Fed up with people treating his neighbourhood like a race track, a Sydney man’s mission to highlight dangerous driving on public roads has attracted the support of police, along with thousands of motorists around Australia.
“Help, I’ve binned my car in the Nasho” publishes the results of crashes in the Royal National Park south of Sydney, home to winding roads favoured by enthusiasts.
Created by a local bloke keen to keep his identity private - as the drivers of cars on his page would prefer not to have their mishaps aired in public - the site has been supported by NSW Police’ highway patrol Facebook page, which shared several recent photos to a broad audience.
“Nasho”, as we’ll call him, says the most recent post was seen by more than 370,000 people who tuned in to a “thirsty horse incident” involving a late model Ford Mustang which crashed off the roadway before landing in shallow water at Audley Weir.
“I’m a local to the area, I’ve seen many smashed cars and even bikes off to the side of the park over the years,” he says.
“The most recent Mustang mishap made the biggest impression, the post was even shared by NSW Traffic Command and Highway Patrol.
“The reach it gained was incredible.”
Police shared pictures of the Mustang’s watery crash and subsequent retrieval on the same weekend a motorcycle rider was caught exceeding the speed limit in the national park by almost 100km/h.

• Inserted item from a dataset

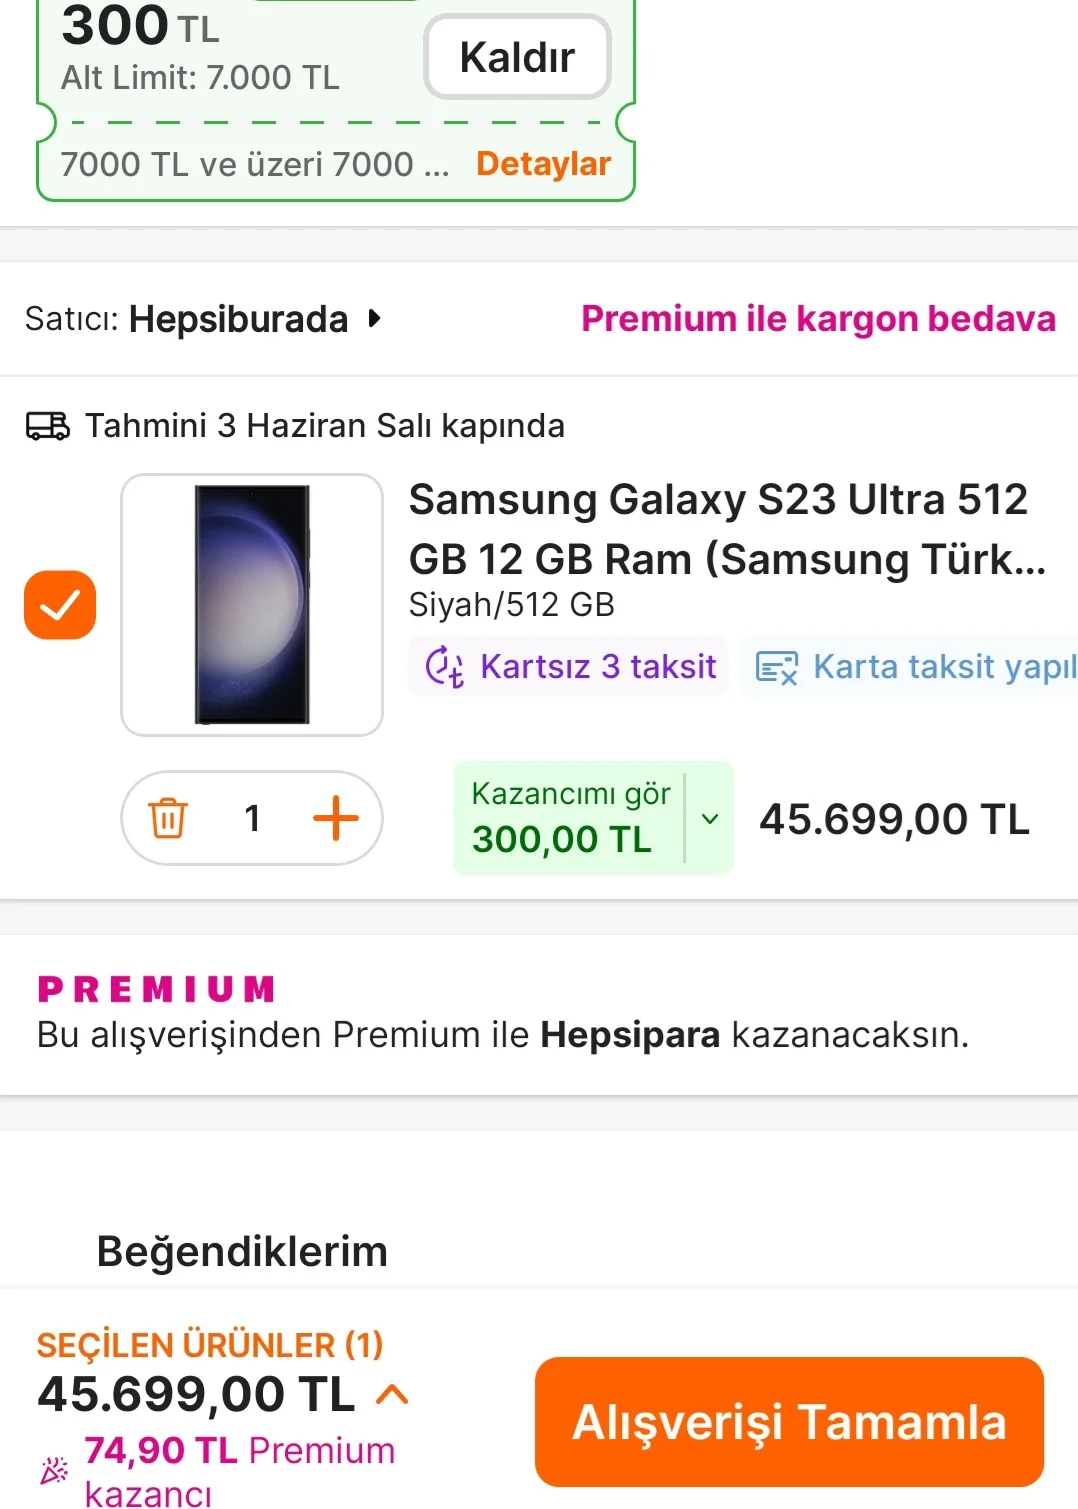Open the Samsung Galaxy S23 Ultra product image
The width and height of the screenshot is (1078, 1509).
point(252,605)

A police spokeswoman said “investigations are continuing” into the Mustang crash, while a NSW Ambulance spokesman said paramedics were not called to the scene, suggesting the driver was not badly hurt.

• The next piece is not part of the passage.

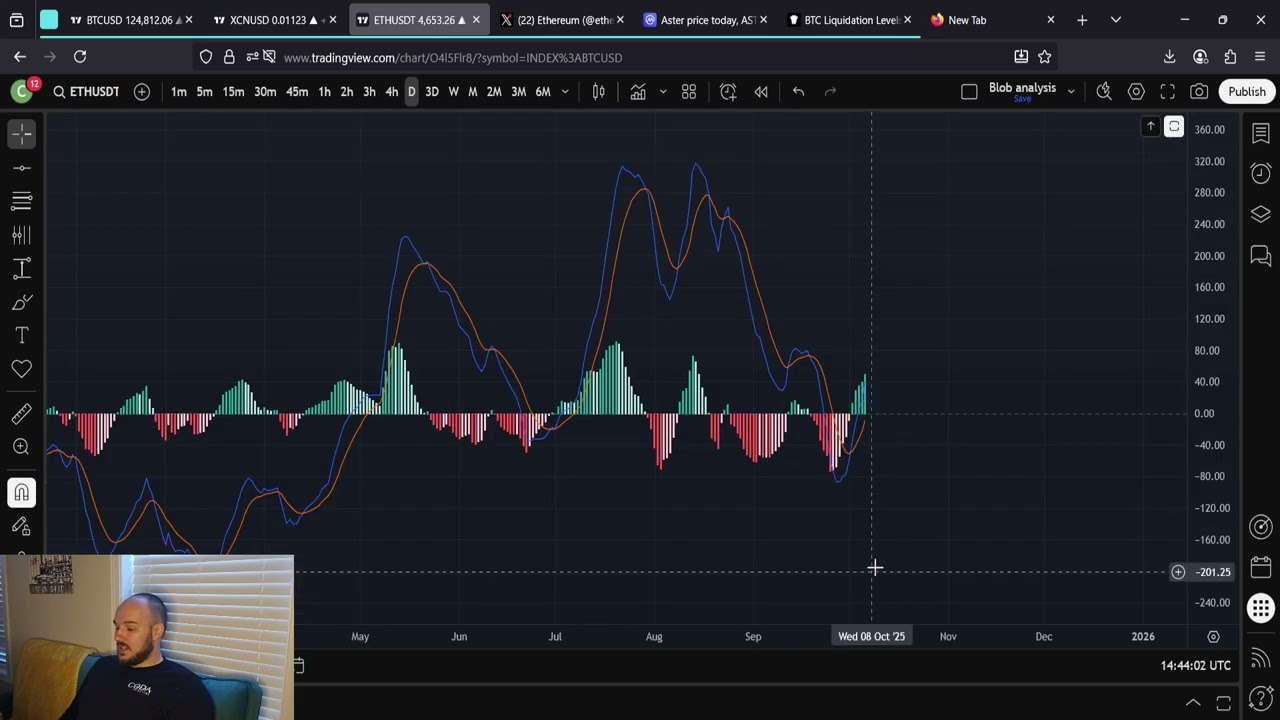Toggle the layout checkbox beside Blob analysis
Screen dimensions: 1280x720
[x=969, y=92]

Police could not provide statistics surrounding serious crashes in the park.
Nasho’s page has attracted almost 11,000 regular followers.
While early pictures would receive a couple of dozen comments, recent efforts attracted significant engagement including more than 1000 likes, comments and shares for a set of photos.
The page’s creator “never really expected it to blow up as quickly as it did”.
“I originally started the page as a bit of a laugh, to have a poke at those who ‘ran out of talent’ as such, because you and I both know it’s not just a road used for a casual Sunday drive,” he says.
“On the flip side though, it was also an awareness thing, maybe give people a reason to relax a bit rather than get plastered all over a public Facebook page.”
That electronic fame, or perhaps e-shame, might help modify the behaviour of car lovers tempted to push their car to the limits on public roads.
Some of the crashes featured on the page include performance cars such as the Toyota 86, Nissan 370Z and HSV GTS.
Nasho says he doesn’t discriminate between vehicle types, and that regular cars also make an appearance - including a p-plate driver’s Subaru Impreza which appeared to feature incorrectly mounted directional tyres.
The caption attached to that photo sums up his intentions well: “seriously guys, slow down aye”.